Dry Nose

image001 Nose is the first part of the respiratory tract where the air is warmed and pollutants, viruses and bacteria are trapped and kept out of the rest of the respiratory system. Dry nose can be an irritating symptom of other problems. Typically, this symptom is not an indication of a life-threatening problem, but it can be uncomfortable and may become worse because a dry nose is less able to provide those filtering functions. So it is important to understand the causes and potential remedies for the problem.

Causes of Dry Nose

When you think of your nose, you probably usually think of the runny nose you have had with a cold. However, just as important is the dry nose you may experience because of many causes.



Environment Factors

First, your environment may be the cause of your dry nose. If you live in a hot and dry area, it is likely that you have experienced this symptom as the moisture in your nose evaporates.

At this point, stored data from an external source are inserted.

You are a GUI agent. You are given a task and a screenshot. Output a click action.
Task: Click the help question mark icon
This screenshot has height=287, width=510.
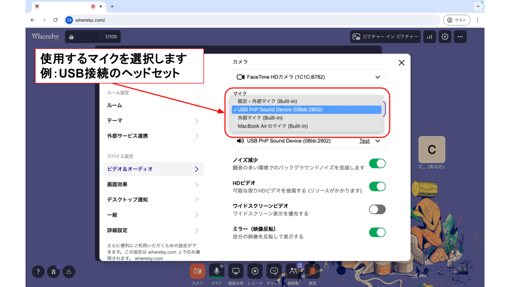pyautogui.click(x=38, y=271)
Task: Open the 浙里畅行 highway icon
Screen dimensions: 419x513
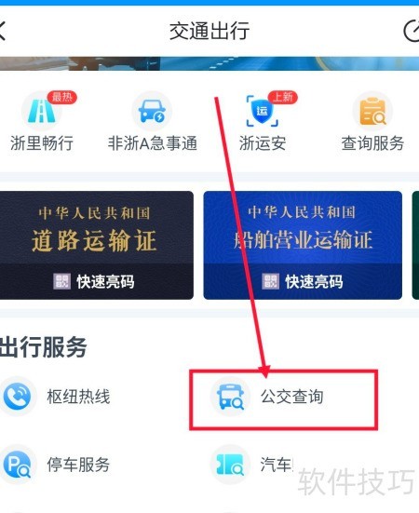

Rhinitis is the infection in the noise that can lead to either a runny nose due to over-production of nasal mucous, or, less often, a dry nose.

Nasal Sprays

Many nasal sprays can result in a chronic dry nose – particularly when they are used for more than a few days. These sprays may have a rebound effect that causes you to have to use them for longer periods. Consult your healthcare provider for other options if you need a nasal spray for more than 3 or 4 days.

Medication Side Effects

Decongestants and antihistamines pills and oral liquids are designed to dry out your respiratory system and that includes your nose. Be aware that when you are taking these medications, you will usually develop a dry nose.

Sjögren's Syndrome

Sjögren's Syndrome is a relatively rare autoimmune disease that causes all of the mucous membranes in the body to dry. As a result of this dryness, you may develop irritation in your nose, eyes, and other body areas that are typically moist.

Hormone Changes

As women age, the normal hormone changes associated with menopause will cause drying of all of the mucous membranes in the body including the nose, eyes, mouth, and vagina.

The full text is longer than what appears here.